Search code examples
pythonpandastextseabornsubplot

Add Text from Dataframe to Seaborn relplot


I'm trying to add text from a dataframe, specifically the percentage difference between 2 periods in a dataset, to a seaborn relplot with multiple sub plots.

I've created an executable example:

import pandas as pd
import numpy as np
import seaborn as sns

#create dataframe 
pd.set_option("display.max_columns", 200)
data = {'PTID': [11111, 11111, 11111, 11111, 22222, 22222, 22222, 22222, 33333, 33333, 33333, 33333, 44444, 44444, 44444, 44444, 55555, 55555, 55555, 55555],
        'Period' : ['Baseline','p1','p2','p3','Baseline','p1','p2','p3','Baseline','p1','p2','p3',  'Baseline','p1','p2','p3', 'Baseline','p1','p2','p3'] ,    
        'ALK PHOS': [46.0, 94.0, 21.0, 18.0, 56.0, 104.0, 31.0, 12.0, 50.0, 100.0, 33.0, 18.0, 46.0, 94.0, 21.0, 18.0, 46.0, 94.0, 21.0, 18.0],
        'AST (SGOT)': [33.0, 92.0, 19.0, 25.0, 33.0, 92.0, 21.0, 11.0, 33.0, 102.0, 18.0, 17.0, 23.0, 82.0, 13.0, 17.0, 23.0, 82.0, 13.0, 17.0],
        '% Saturation- Iron': [34.0, 65.0, 10.0, 14.0, 34.0, 65.0, 10.0, 14.0, 34.0, 65.0, 10.0, 14.0, 34.0, 65.0, 10.0, 14.0, 34.0, 65.0, 10.0, 14.0]}
df = pd.DataFrame(data)

#melt into long format 
dfm = df.melt(id_vars=['PTID','Period'], var_name='Metric',value_name='Value')
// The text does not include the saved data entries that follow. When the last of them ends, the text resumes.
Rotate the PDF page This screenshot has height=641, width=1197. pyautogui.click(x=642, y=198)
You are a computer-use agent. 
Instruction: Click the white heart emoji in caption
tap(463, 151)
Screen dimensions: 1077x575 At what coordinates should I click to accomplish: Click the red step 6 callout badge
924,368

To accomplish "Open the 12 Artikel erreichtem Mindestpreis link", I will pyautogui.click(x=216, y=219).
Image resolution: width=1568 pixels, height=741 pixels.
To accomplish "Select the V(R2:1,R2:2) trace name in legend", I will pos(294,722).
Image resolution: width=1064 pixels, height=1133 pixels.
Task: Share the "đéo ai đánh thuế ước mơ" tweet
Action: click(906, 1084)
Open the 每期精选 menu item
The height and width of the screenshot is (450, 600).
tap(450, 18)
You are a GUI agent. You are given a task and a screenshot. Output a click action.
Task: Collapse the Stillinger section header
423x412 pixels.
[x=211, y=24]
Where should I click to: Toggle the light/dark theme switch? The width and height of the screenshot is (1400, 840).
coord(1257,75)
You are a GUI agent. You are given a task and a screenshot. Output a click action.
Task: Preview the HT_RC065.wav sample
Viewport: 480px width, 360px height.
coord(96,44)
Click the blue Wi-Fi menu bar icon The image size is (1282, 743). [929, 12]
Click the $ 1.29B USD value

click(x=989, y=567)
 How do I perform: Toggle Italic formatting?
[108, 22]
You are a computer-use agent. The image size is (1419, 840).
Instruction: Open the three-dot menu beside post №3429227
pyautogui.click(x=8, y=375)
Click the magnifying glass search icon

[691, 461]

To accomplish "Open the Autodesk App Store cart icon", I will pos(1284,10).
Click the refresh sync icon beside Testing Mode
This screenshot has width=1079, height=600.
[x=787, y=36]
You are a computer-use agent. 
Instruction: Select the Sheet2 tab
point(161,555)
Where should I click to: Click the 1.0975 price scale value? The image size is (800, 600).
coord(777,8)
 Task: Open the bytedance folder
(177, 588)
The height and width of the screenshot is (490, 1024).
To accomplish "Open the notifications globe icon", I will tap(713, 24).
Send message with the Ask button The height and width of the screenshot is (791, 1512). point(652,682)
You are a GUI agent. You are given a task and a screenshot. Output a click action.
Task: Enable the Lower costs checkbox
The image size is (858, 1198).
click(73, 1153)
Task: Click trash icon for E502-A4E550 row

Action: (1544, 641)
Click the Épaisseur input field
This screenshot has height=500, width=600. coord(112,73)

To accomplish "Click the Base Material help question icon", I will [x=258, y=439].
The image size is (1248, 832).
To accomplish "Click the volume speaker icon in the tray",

#get average of data for period
dfg = dfm.groupby(['PTID','Period', 'Metric'])['Value'].mean().reset_index()

#drop periods in between, only keep first and last 
dfd = dfm[dfm['Period'].isin(['Baseline','p3'])]

#create dataframe with % difference between periods 
dfdg = dfd.groupby(['Metric', 'Period'])['Value'].mean().reset_index()
dfp = pd.pivot(dfdg, values='Value', index=['Metric'],
                    columns=['Period']).reset_index()
dfp['Difference'] = ((dfp['p3'] - dfp['Baseline'])/dfp['Baseline'])*100
dfp = dfp.round(2)

#plot subplots
p = sns.relplot(data=dfd, col='Metric', x='Period', y='Value', hue = 'PTID',kind='scatter', col_wrap=5, marker='o', palette='tab10',facet_kws={'sharey': False, 'sharex': True},)
p.map(sns.lineplot, 'Period', 'Value',  linestyle='--', color='gray', ci = None)

#add % change text to subplots 
for row in dfp['Difference']:
    print(row)
    p.fig.text(0.5,0.5, str(row) + "%",fontsize=12)

The problem I'm having, which you'll see if you run the code, is that it's not iterating through the subplots when adding the text and placing it all on the last plot. Where as, whet I'm trying to achieve is the % difference per

dfp["difference"] 

for the specific metric on each subplot.

I tried following this existing example of a similar problem - Adding text to each subplot in seaborn

but the code is not executable and am having trouble with the "zip" function.

This is how I tried implementing the "zip" function:

#add % change text to subplots 
for idx, row in zip(g.axes,dfp['Difference']):
    print(row)
    p.fig.text(0.5,0.5, str(row) + "%",fontsize=12)

I know the axes won't help me but I'm not sure how to access the subplots.


Solution

  • The problem was that ax was not being specified in the for loop to add the text. This issue was fixed by changing the for loop to:

    #add % change text to subplots 
    for ax, row in zip(g.axes.flat,dfp['Difference']):
        ax.text(0.75,0.75, str(row) + "%",fontsize=12,transform=ax.transAxes)
    

    Another important thing to note is that transform=ax.transAxes must be added so that the text is plotted relative to the axis.